Le Musée de l’Âne, niché dans les ruelles de la médina de Tanger, a pour ambition de transformer l’image péjorative de l’animal en une réflexion artistique et culturelle. En présentant une collection d’œuvres variées, le lieu invite le public à dépasser le stéréotype de l’âne comme simple bête de somme et à envisager son rôle dans l’histoire et l’identité du pays.
L’initiative trouve son origine dans le souvenir d’une aïeule amazighe qui partageait son quotidien avec un âne, ce qui a inspiré la création d’un espace dédié à la mémoire de cet animal. Cette dimension personnelle a conduit à l’accumulation d’œuvres d’artistes et de documents, constituant aujourd’hui le cœur de l’exposition permanente du musée.

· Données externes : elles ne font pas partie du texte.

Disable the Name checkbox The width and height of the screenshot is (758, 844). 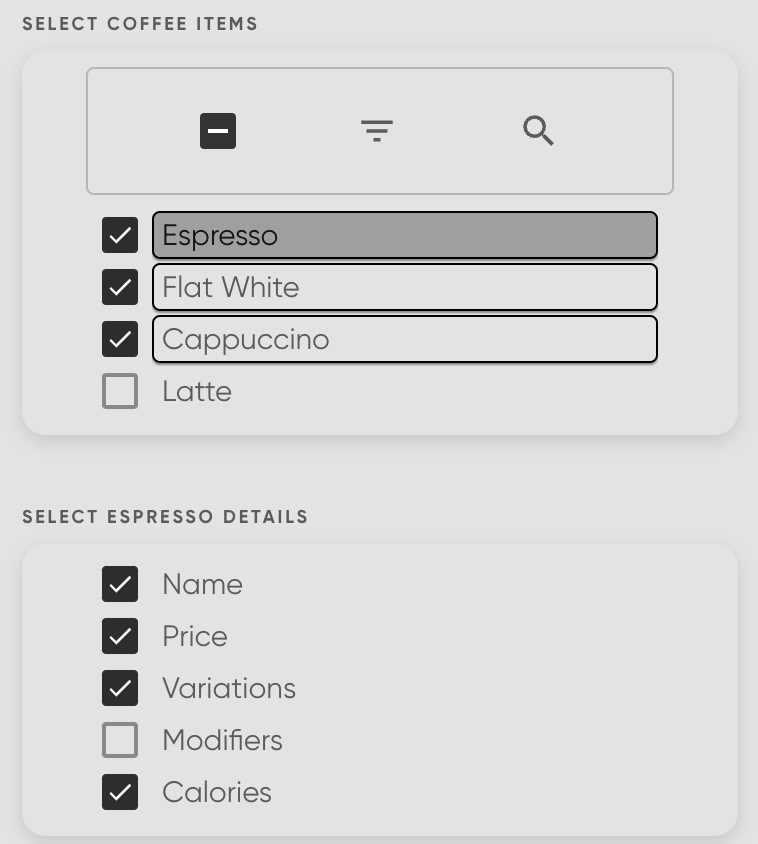coord(120,584)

Outre l’âne, le musée expose également d’autres espèces indigènes, telles que le macaque de Barbarie, la tortue grecque et le caméléon méditerranéen, afin de souligner le lien entre la faune locale et l’identité culturelle marocaine. Cette diversité montre la volonté du projet de placer la biodiversité au centre d’un discours culturel et touristique.
Le dispositif d’artistes en résidence, actuellement occupé par un artiste français, permet la création de nouvelles pièces, dont une fresque peinte sur le toit du musée. Cette initiative favorise le dialogue entre créateurs et visiteurs, tout en enrichissant la collection avec des œuvres contemporaines qui interrogent la relation entre humains et animaux.

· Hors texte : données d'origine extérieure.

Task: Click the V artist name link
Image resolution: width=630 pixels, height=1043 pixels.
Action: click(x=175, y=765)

Le responsable du musée a clairement indiqué que les œuvres exposées ne seront pas mises en vente, estimant que la mission du lieu est de préserver la culture plutôt que de commercialiser l’art. Cette position reflète une approche de gestion indépendante, soutenue par des activités de traduction, de communication, d’organisation de festivals et de gestion communautaire.
Contexte
Le choix de Tanger comme ville hôte s’explique par la quasi‑disparition de l’âne dans la médina, conséquence de la modernisation urbaine, rappelant ainsi un élément autrefois quotidien du paysage citadin.
Pourquoi c’est important
En redéfinissant l’image de l’âne, le musée participe à une prise de conscience plus large sur la place de la faune indigène dans la culture marocaine, tout en offrant un espace de création et d’échange pour les artistes.
À suivre
L’évolution du programme d’artistes en résidence et les nouvelles œuvres qui en découleront.
L’impact des activités éducatives du musée sur la perception du public vis-à-vis de l’âne et des autres espèces présentées.
Ce que les sources ne disent pas encore
Les sources ne précisent pas le nombre exact de visiteurs, le budget global du musée ni les projets futurs au-delà du dispositif d’artistes en résidence.